## Exercise prompt:
Reproduce exactly the lines below from the one containing "Contactez-nous (65, 2509)" through the one containing "[BM de Lille] (127, 108)", including both, and nothing else.

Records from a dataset
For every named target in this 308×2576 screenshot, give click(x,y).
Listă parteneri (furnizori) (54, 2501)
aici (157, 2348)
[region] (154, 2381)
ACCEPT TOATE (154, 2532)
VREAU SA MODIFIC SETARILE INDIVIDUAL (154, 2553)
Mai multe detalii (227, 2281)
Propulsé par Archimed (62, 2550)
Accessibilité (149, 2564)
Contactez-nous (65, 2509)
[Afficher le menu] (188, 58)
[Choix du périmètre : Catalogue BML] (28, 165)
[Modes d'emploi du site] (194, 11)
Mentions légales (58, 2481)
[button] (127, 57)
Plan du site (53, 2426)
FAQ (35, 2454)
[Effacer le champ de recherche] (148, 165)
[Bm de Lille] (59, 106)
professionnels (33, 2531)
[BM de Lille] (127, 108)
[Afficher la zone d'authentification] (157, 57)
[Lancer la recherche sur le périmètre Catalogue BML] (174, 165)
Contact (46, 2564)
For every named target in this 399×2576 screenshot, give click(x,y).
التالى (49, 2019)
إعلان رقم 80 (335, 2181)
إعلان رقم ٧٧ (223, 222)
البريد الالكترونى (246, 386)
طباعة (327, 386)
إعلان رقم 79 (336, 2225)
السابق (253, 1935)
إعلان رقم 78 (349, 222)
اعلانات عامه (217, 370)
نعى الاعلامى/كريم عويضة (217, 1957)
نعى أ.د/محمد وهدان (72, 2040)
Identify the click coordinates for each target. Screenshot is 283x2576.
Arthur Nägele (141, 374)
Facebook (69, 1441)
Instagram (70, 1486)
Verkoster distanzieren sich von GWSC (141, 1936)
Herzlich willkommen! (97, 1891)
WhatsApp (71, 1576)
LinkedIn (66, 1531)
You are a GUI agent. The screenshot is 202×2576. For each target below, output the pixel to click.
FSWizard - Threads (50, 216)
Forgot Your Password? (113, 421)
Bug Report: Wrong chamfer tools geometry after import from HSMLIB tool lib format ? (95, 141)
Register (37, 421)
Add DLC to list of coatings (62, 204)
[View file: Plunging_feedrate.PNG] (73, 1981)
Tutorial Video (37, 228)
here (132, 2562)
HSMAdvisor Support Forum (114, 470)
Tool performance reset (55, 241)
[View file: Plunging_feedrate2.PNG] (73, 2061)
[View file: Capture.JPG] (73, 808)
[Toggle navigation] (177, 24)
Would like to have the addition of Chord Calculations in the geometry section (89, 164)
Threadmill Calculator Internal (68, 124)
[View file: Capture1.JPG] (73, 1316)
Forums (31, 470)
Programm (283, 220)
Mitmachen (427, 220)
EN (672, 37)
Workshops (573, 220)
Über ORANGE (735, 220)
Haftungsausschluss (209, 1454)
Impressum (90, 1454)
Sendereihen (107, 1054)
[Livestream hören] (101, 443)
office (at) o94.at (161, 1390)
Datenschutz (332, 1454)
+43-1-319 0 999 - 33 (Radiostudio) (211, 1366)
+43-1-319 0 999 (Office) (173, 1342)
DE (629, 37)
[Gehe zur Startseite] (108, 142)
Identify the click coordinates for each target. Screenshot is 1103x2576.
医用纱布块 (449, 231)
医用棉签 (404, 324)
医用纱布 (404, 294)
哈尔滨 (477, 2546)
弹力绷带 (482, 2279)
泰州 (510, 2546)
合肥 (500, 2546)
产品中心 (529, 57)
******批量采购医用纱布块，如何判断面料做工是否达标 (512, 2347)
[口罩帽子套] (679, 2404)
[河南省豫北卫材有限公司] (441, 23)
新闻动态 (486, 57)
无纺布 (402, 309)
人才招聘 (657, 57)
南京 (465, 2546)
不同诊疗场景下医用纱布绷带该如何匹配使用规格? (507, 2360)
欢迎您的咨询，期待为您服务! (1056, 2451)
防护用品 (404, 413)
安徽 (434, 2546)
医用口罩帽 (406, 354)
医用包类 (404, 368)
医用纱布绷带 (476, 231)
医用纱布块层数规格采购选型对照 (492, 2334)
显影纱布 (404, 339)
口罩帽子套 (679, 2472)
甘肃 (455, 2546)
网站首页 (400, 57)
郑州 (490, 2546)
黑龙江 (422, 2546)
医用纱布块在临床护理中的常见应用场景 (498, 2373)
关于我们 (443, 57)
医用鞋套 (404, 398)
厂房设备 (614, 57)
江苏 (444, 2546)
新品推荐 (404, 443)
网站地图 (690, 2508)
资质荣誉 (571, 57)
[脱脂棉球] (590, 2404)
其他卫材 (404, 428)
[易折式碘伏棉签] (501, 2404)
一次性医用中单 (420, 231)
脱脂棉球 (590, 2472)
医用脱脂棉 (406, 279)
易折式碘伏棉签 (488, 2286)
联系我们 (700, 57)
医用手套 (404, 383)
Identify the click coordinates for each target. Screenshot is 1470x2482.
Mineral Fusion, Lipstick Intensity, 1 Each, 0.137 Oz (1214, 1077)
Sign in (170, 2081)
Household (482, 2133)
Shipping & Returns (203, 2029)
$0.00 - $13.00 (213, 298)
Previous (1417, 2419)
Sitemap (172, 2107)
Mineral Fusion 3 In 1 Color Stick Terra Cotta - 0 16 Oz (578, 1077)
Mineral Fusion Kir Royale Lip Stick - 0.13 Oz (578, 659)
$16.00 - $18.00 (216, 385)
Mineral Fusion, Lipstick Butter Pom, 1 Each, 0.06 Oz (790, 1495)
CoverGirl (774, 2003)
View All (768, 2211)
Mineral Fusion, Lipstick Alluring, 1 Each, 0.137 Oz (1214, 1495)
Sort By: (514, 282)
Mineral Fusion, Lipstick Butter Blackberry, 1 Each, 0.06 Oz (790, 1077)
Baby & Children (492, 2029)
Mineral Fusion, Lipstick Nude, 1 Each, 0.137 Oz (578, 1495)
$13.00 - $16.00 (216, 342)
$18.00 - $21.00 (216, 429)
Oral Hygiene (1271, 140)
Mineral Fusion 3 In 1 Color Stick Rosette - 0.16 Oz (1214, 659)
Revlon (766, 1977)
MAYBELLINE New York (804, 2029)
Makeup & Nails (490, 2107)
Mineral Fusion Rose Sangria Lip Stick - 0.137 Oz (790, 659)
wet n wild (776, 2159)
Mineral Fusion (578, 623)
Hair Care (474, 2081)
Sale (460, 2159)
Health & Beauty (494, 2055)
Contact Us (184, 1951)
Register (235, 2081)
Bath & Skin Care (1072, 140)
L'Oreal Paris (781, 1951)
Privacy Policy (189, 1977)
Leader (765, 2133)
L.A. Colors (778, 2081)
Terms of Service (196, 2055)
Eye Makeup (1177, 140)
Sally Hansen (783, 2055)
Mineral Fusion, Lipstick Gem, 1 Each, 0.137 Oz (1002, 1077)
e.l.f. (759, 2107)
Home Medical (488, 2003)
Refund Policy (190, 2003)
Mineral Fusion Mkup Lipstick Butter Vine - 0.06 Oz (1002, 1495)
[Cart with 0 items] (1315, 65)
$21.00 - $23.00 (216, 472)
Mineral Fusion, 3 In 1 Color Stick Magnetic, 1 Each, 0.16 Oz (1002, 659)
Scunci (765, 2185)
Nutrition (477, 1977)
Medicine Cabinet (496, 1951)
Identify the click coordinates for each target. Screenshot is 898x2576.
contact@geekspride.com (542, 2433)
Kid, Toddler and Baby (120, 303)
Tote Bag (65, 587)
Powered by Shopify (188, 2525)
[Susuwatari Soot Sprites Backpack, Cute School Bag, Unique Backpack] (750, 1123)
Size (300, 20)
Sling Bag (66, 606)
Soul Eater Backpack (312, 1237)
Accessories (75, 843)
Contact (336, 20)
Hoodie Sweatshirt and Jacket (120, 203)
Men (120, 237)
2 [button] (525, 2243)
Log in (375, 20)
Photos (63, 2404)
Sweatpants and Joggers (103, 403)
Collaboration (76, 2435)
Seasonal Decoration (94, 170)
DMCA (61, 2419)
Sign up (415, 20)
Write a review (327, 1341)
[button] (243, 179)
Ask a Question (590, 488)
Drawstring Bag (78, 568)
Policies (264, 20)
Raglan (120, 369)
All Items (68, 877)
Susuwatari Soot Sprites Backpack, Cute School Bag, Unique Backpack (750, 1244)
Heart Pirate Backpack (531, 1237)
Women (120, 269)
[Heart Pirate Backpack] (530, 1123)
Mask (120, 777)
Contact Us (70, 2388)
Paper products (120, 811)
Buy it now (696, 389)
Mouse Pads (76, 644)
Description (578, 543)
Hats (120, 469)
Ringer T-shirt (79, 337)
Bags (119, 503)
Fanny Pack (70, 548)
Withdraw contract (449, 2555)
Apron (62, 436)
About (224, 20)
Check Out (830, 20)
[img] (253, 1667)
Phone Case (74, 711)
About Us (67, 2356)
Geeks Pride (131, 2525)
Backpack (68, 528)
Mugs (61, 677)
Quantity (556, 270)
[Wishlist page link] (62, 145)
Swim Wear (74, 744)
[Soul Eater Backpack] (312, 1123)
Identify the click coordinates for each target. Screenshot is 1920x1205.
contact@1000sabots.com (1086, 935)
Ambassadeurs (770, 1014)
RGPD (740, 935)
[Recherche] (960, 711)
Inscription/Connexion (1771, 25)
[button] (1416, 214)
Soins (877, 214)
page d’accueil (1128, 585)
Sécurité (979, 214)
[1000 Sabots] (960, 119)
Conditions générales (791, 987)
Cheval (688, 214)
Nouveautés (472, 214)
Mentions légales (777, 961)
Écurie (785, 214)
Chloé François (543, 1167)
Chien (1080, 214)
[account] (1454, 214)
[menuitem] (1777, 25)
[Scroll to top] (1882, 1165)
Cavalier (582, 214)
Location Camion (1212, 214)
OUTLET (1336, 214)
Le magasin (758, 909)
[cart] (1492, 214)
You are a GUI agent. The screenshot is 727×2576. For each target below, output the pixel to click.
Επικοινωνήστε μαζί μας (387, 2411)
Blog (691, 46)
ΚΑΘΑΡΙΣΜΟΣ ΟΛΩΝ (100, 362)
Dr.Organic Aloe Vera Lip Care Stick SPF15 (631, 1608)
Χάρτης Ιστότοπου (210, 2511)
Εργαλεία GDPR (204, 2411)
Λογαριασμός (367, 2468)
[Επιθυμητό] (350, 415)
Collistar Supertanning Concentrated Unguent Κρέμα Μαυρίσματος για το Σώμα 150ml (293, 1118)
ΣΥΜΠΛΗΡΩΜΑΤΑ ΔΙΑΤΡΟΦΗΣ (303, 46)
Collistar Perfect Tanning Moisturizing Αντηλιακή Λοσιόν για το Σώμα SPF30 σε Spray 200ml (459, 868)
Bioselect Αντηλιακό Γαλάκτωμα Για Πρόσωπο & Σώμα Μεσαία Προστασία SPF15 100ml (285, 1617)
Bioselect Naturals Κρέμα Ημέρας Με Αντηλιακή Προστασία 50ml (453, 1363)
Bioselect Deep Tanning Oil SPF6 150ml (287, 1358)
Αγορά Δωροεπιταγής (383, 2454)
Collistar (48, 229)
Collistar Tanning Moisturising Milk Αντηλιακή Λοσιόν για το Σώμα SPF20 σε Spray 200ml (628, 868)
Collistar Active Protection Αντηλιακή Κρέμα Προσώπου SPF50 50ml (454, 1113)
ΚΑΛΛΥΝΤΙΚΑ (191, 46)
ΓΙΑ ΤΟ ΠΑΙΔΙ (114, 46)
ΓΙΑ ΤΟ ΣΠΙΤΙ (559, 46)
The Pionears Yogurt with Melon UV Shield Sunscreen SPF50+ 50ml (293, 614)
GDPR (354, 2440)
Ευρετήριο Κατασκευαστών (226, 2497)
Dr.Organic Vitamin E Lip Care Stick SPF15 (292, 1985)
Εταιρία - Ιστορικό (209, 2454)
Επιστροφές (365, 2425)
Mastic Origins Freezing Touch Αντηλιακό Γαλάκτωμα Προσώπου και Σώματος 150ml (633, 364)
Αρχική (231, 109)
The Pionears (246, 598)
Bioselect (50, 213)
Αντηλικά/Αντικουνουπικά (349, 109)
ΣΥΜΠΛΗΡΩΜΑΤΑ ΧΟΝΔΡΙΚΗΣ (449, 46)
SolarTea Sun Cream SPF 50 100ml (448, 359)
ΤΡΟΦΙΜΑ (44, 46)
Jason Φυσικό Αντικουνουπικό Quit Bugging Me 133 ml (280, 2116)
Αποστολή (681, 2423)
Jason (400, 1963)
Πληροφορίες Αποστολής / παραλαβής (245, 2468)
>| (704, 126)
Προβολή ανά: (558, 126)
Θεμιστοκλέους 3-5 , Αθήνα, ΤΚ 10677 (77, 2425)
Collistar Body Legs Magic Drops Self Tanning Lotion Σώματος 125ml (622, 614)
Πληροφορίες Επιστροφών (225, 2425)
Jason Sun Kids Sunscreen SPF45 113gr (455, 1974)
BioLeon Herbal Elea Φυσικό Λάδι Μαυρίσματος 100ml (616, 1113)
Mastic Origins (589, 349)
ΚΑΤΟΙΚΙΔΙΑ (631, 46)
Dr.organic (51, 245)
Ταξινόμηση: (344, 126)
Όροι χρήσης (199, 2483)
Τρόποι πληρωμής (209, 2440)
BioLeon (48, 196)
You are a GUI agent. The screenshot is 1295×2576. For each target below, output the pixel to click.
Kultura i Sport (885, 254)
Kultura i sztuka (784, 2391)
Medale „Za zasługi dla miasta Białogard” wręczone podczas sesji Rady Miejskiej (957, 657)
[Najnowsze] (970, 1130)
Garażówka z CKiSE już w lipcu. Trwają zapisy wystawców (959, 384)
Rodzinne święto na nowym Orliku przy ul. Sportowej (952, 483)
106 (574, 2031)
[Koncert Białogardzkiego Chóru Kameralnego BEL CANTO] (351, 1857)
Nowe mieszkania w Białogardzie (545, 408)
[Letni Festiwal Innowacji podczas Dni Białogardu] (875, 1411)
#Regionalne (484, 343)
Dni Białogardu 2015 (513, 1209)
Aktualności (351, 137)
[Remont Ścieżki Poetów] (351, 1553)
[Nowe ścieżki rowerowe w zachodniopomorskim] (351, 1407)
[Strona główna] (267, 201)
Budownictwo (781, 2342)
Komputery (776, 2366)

## Expected output:
Contactez-nous (65, 2509)
[Afficher le menu] (188, 58)
[Choix du périmètre : Catalogue BML] (28, 165)
[Modes d'emploi du site] (194, 11)
Mentions légales (58, 2481)
[button] (127, 57)
Plan du site (53, 2426)
FAQ (35, 2454)
[Effacer le champ de recherche] (148, 165)
[Bm de Lille] (59, 106)
professionnels (33, 2531)
[BM de Lille] (127, 108)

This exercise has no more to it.